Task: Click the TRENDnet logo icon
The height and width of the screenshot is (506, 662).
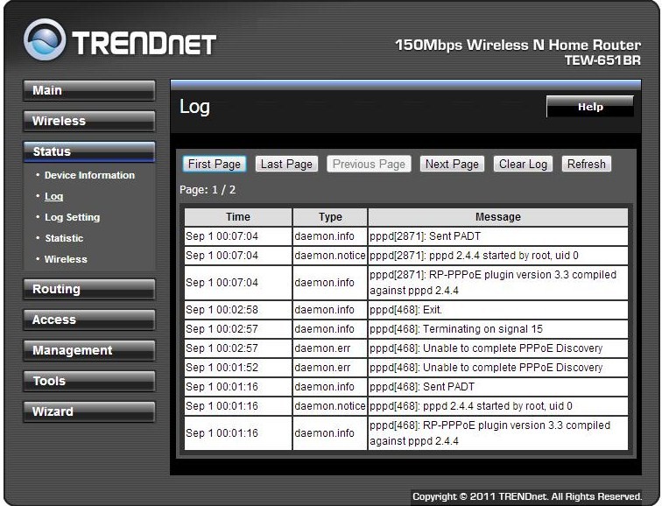Action: point(44,41)
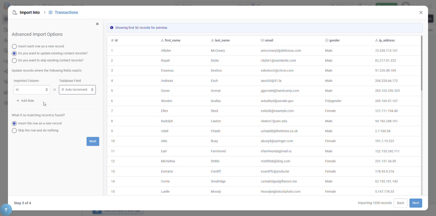Select Insert the row as new record
Screen dimensions: 436x216
[14, 124]
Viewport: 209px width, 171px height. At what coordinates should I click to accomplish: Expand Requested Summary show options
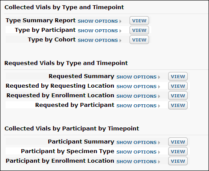pos(138,77)

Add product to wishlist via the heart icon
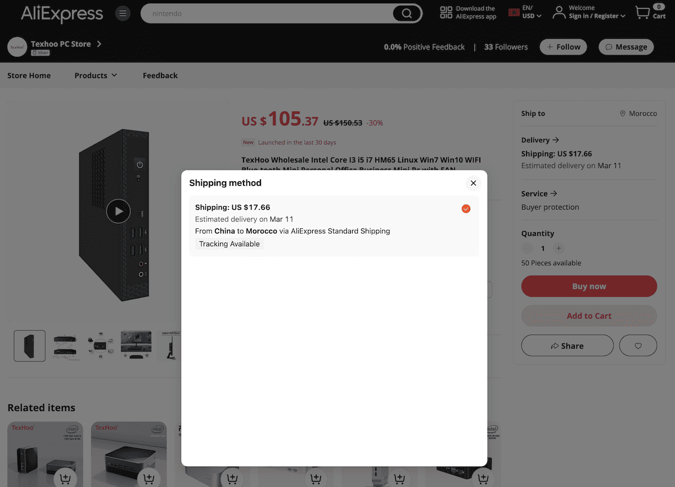(638, 345)
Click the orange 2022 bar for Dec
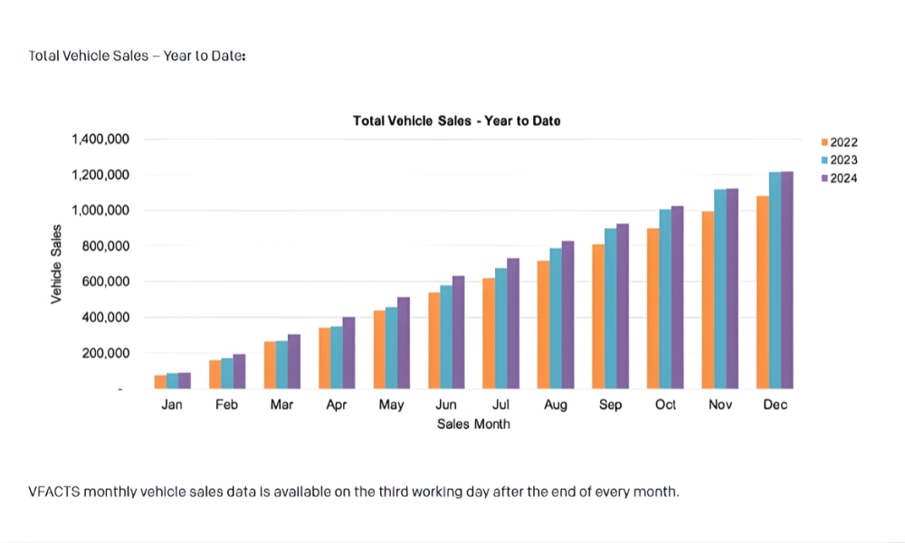The image size is (905, 543). coord(763,292)
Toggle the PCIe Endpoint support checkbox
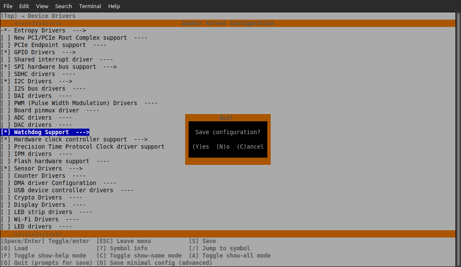 [x=6, y=45]
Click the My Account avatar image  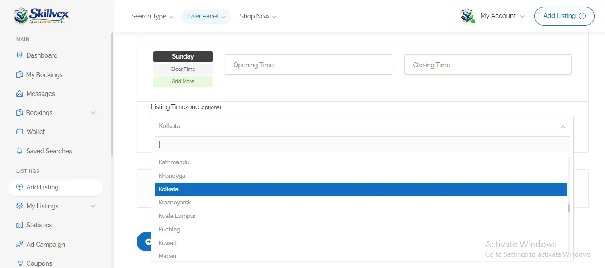coord(467,16)
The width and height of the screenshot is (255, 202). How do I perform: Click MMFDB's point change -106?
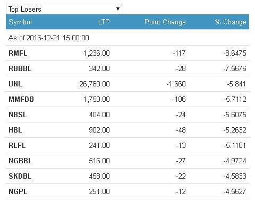pyautogui.click(x=179, y=99)
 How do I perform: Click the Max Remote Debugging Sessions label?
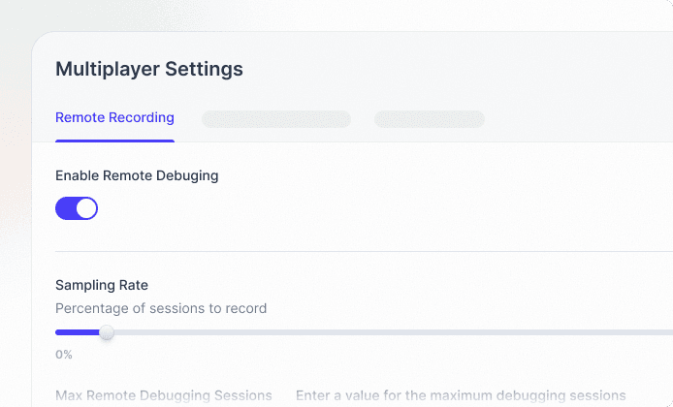[x=164, y=395]
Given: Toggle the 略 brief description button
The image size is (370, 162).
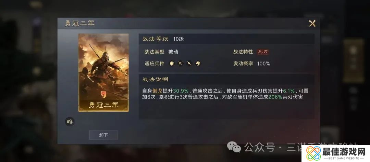Looking at the screenshot, I should 70,122.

++++++++++

*What you should do*.
Return nothing except the lines from the one containing "Given: Toggle the 略 brief description button" through the final line of the data, copied exactly. Leave out all pictures.

*Solution to this exercise*.
Given: Toggle the 略 brief description button
The image size is (370, 162).
Looking at the screenshot, I should 70,122.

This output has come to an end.